O olhar cansado geralmente nos guia para uma visão simplista das coisas. O mais correto talvez fosse fazer como os protagonistas de Cinquenta Tons Mais Escuros: despir-se não apenas de suas roupas íntimas no meio de um restaurante, mas principalmente de suas certezas. Assim, sabe-se lá, pode surgir um “grande” filme sobre o amor. Se não no sentido de grande cinema, de bom exemplo de uma narrativa audiovisual – o que o longa certamente não é com sua absoluta falta de nuances, profundidade e de enxergar seus personagens sobre outras perspectivas – pelo menos, aparece uma obra que, embora se disfarce de filme erótico, é nada mais do que uma história tradicional sobre encontrar sua cara metade.
Por ser colocado em primeiro plano, o sexo chama tanto a atenção na trilogia imaginada por E.L. James que deixa camuflada a real fórmula da escritora. Enquanto se perde tempo numa discussão interminável e até meio óbvia sobre a ousadia ou a falta de libido das cenas de sexo, interpretação diretamente ligada a repertório e expectativa de quem está disposto a esse debate, a autora estabelece sua escrita como herdeira direta dos romances de bancas de revista dedicados ao público feminino. Cria uma suposta versão “século XXI” destes livros, cheia de citações a sadomasoquismo, para a clássica história da mocinha – pobre – que luta pelo amor verdadeiro de seu príncipe encantado – rico -, disposto a abrir mão o que lhe é mais importante para ter esse amor.
Casada, mãe de dois filhos adolescentes, James, uma ex-executiva de TV que somente escreveu seu primeiro romance às vésperas de completar 50 anos, é de uma inteligência impressionante. De um lado, declara que os livros materializam todos os seus desejos mais escondidos, dando uma textura real para as experiências sexuais da protagonista e deixando as pessoas fascinadas ou indignadas com chicotinhos e bolas de metal e bundinhas que aparecem “naturalmente” aqui e ali. Do outro, reprisa uma receita infalível, que conversa não apenas com o público feminino, embora ele seja o alvo principal, que é estimular o fetiche por uma alma gêmea, e não um fetiche necessariamente sexual.
A versão para o cinema do segundo capítulo da história de Anastasia Steele leva para a tela grande a mesma fórmula, os mesmos clichês, mas ganha um reforço ainda maior na hora de distrair o espectador de seus reais objetivos. O que era cafona somente na imaginação do leitor ganha forma em cenas, cenários e diálogos, em máscaras venezianas, excesso de trilha e vilões bem definidos, que regeneram o protagonista masculino para convertê-lo no ideal amoroso que o público espera.
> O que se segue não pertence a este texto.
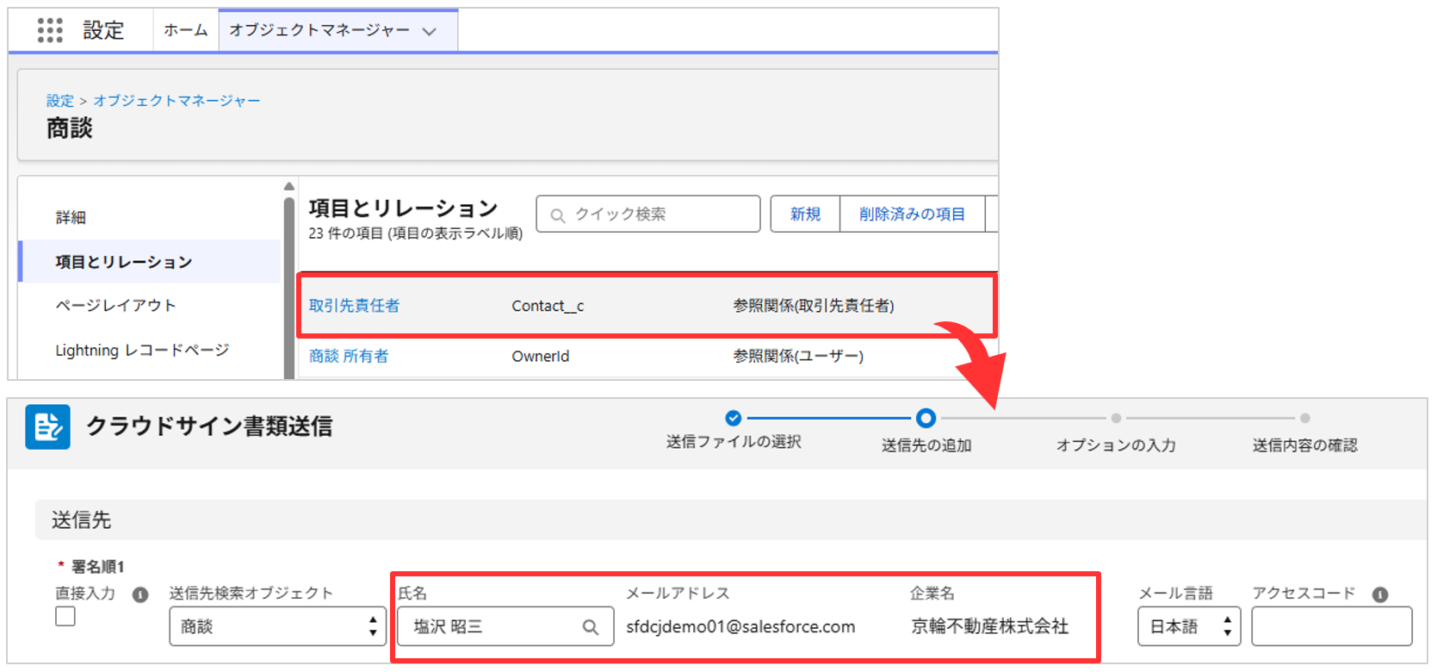Viewport: 1437px width, 672px height.
Task: Click the completed 送信ファイルの選択 step checkmark
Action: [x=733, y=418]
As interpretações frágeis e a falta de carisma dos atores principais não ajudam muito, mas o diretor James Foley acerta em mostrar os corpos da dupla de maneira generosa, tirando o foco de suas performances, e o fato de Dakota Johnson parecer uma “pessoa comum” ajuda muito no intuito da autora. Enquanto o espectador se distrair administrando suas fantasias ou investigando os defeitos da obra, a força da fórmula mais tradicional narrativa de nosso imaginário popular se reafirma em mais uma história sobre não estar sozinho no mundo.